RSK ISOFORMS AND CRC

Although RSK1-4 share a high degree of sequence identity in their kinase domains, there are variations in their N- and C-terminal regions, indicating their regulating specific functions[64]. In terms of RSK isoform expression, RSK1 mRNA exhibited high expression in the lungs, the pancreas, kidneys, the bone marrow, and T cells. Most RSK2 mRNA was expressed in T cells, lymph nodes, and prostate tissue. RSK3 mRNA was primarily detected in the lungs and skeletal muscle[65]. However, compared to the other three isoforms, RSK4 mRNA is expressed at significantly lower levels in both embryonic and adult tissues[19,46].

Expression of RSK family proteins and their correlations with clinical prognosis in CRC

The RSK family proteins exhibit specific levels of expression and correlation with the clinical prognosis of patients with CRC. Peng et al. explored the role of tumor necrosis factor receptor-associated factor 2 (TRAF2) in mediating the epidermal growth factor (EGF) -induced signal transduction pathway and found that compared with their levels in normal colorectal tissue, TRAF2 and RSK2 were both overexpressed in CRC tissue[66] [Figure 4], and therefore, the expression of these proteins may be potential molecular indicators for CRC diagnosis. RSK4 was expressed at a low level in CRC tissue. A study revealed that the RSK4 protein expression had a close correlation with the clinical pathologic classifications of tumor differentiation (G), lymph node metastasis (N), and clinical staging levels in patients with CRC, and patients exhibiting high expression of RSK4 tended to have a worse prognosis than those with low-level expression. Therefore, it was suggested that low RSK4 expression in CRC may promote tumor progression, leading to poor prognosis. RSK4 may be an independent factor and tumor marker for the prediction of prognosis in patients with CRC[15].

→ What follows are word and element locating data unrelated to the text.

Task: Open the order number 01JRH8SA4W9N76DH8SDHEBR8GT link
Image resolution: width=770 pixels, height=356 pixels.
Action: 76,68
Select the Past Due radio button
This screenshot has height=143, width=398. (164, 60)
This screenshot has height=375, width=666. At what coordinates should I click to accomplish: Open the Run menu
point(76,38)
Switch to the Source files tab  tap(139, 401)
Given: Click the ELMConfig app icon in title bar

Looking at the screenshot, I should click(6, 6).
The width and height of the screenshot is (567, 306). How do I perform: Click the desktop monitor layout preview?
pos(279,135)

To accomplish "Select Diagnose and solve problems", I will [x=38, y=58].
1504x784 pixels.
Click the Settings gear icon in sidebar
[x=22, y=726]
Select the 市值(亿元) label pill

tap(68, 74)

Regulation and function of the RSK family in colorectal cancer

Figure 4. Molecular mechanism of the RSK family in CRC. The RSK family is involved in the molecular mechanism of CRC in several aspects, which are depicted in this figure.

The RSK family in the proliferation of CRC cells

In addition, RSK4 may play a notable role in the regulation of senescence and immortalization in CRC cells[16]. Elimination of RSK4 appeared to suppress p53-dependent cell cycle arrest and decrease the mRNA expression of the cyclin-dependent inhibitor p21. Inhibition of RSK4 resulted in premature senescence of CRC cells triggered by DNA damage, oxidative stress, and oncogene activation[67]. Therefore, RSK4 potentially serves as a meaningful tumor suppressor gene, as it participates in regulating CRC cell senescence induction and contributes to CRC cell proliferation control[16].

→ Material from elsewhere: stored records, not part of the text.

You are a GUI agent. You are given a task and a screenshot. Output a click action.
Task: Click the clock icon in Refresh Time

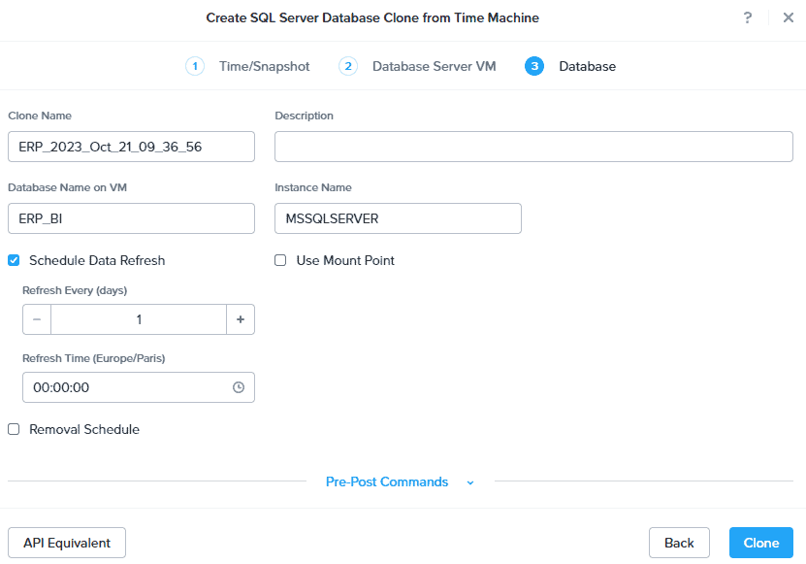point(239,387)
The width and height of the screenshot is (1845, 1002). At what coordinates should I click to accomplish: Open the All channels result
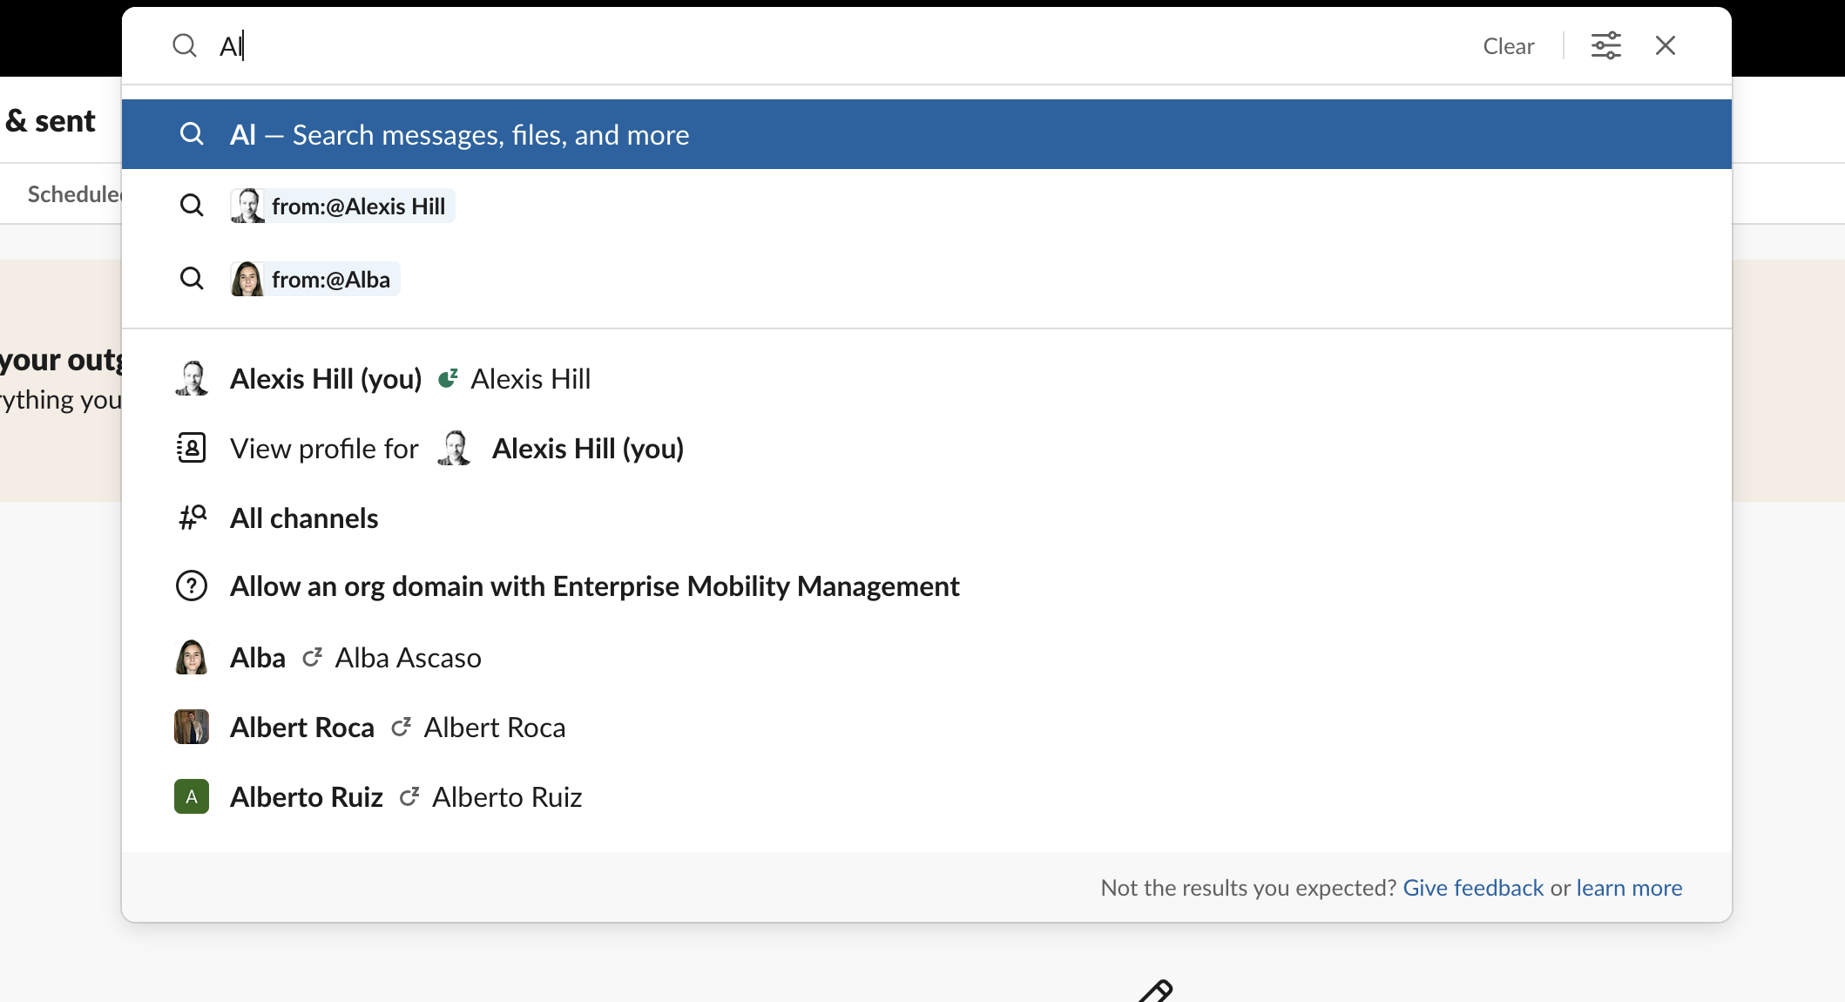(x=304, y=518)
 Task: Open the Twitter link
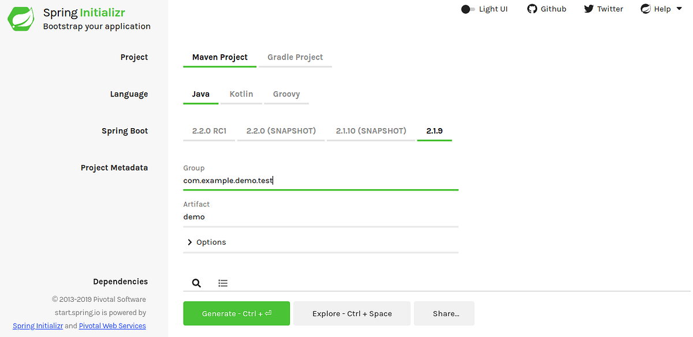pos(603,9)

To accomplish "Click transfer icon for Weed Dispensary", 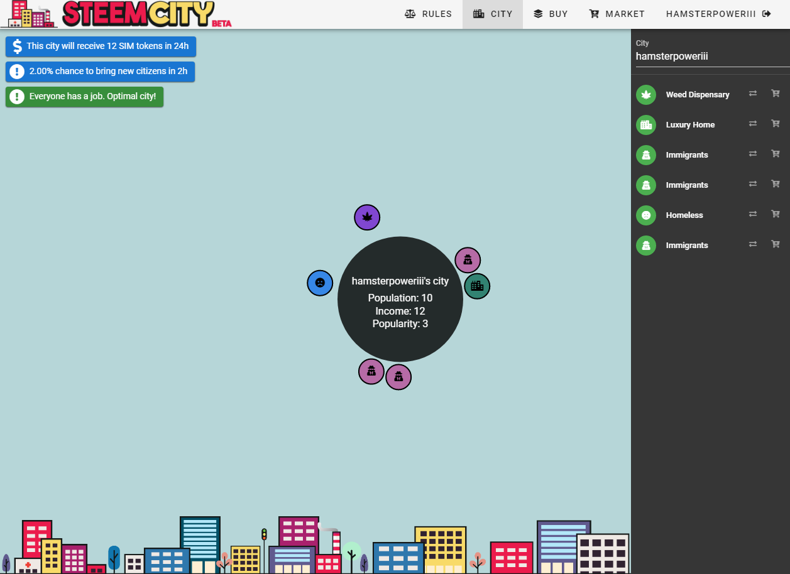I will click(x=752, y=94).
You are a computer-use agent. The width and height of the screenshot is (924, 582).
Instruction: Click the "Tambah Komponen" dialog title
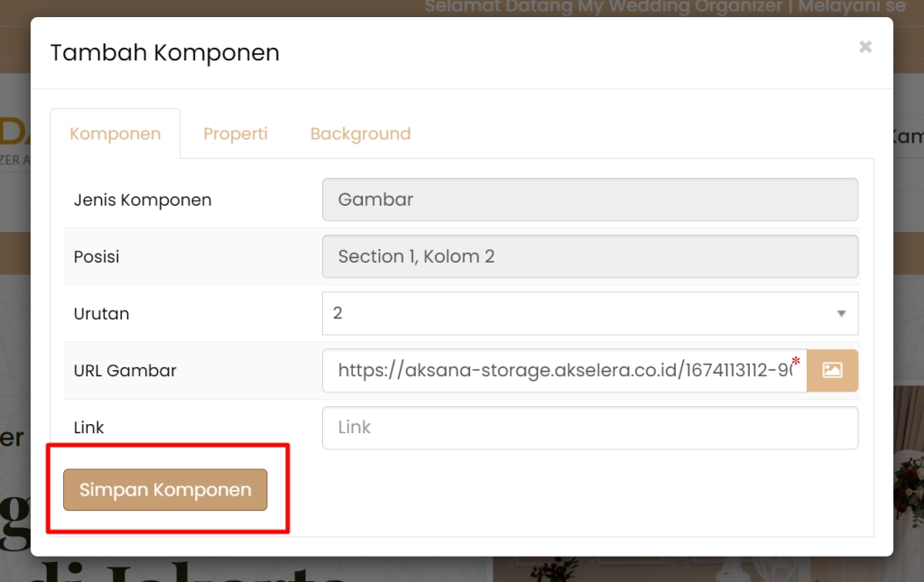(164, 53)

The RSK family in CRC metastasis

In terms of tumor metastasis, studies have indicated that RSK2 phosphorylates T-bet, thereby mitigating metastasis and growth of colon cancer. The absence of RSK2 can significantly reduce interferon-gamma (IFN-γ) secretion levels because of the inappropriate phosphorylation state of a regulator of IFN-γ expression called T-bet. Reduced IFN-γ levels can contribute to immune response suppression, thereby promoting liver and lung metastasis of colon cancer cells. T-bet phosphorylation at serines 498 and 502 mediated by RSK2 was important for suppressing colon cancer cell metastasis and CRC tumor growth, as it positively regulated the RSK2/T-bet/IFN-γ signaling pathway[30]. Additionally, Ye et al. concluded that the RSK4 gene may inhibit the epithelial-mesenchymal transition (EMT) in the CRC context and metastasis of CRC cells, which may indicate the potential of RSK4 as an inhibitor of tumor progression and metastasis[38].

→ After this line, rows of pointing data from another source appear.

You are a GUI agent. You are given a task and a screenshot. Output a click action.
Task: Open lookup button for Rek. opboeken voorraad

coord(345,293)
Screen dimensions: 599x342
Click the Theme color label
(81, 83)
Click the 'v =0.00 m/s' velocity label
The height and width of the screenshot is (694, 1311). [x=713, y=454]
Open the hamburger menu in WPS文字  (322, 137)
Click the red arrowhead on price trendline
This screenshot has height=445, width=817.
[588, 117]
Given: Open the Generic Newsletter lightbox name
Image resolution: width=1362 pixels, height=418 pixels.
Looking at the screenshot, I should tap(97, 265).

The RSK family in the drug resistance of CRC cells

BRAF-oncogene mutations are evident in approximately 10% of CRC patients, with a valine 600 (V600) mutation closely associated with poor prognosis[68,69]. BRAF mutations exhibit higher prevalence among females, older individuals, and are more commonly found in right-sided colon tumors, particularly those in proximal locations, showing poor differentiation, mucinous histology, and infiltrating lymphocytes, often indicating MMR deficiency (MSI-H)[70]. The presence of a BRAF mutation correlates with shorter disease-free and overall survival in MMR-proficient (MSI-L) tumors. Intriguingly, this mutation leads to improved and extended disease-free survival in MSI-H tumors; however, its impact on overall survival appears to be not significantly altered. Moreover, BRAF mutation serves as a potential therapeutic target in metastatic CRC. However, targeting BRAF necessitates concurrent blockade of other pathways, such as epidermal growth factor receptor (EGFR), MEK, and PI3K. This approach differs from melanoma and non-small cell lung cancer treatments, where BRAF inhibition alone produces therapeutic benefits[71,72]. BRAF V600E-type CRC cells primarily induce chemotherapy resistance through autophagy. This resistance mechanism involves blocking the MEK/ERK/RSK signaling pathway to inhibit LKB1 phosphorylation, thereby activating AMP-dependent protein kinase (AMPK)-mediated autophagy[73]. However, further research is required to fully understand the relationship between RSK and drug resistance and the underlying mechanism in the CRC context.

RSK INHIBITORS

Considering that RSK is activated by ERK1/2, MEK1/2 inhibitors such as PD98059, PD184352, U0126, and SCH772984 are able to prevent RSK activation in cells[74]. The majority of RSK inhibitors are targeted to the CTKD or NTKD. We provide the chemical structures of several RSK inhibitors currently under investigation[75] [Figure 5] and a summary of their characteristics [Table 2].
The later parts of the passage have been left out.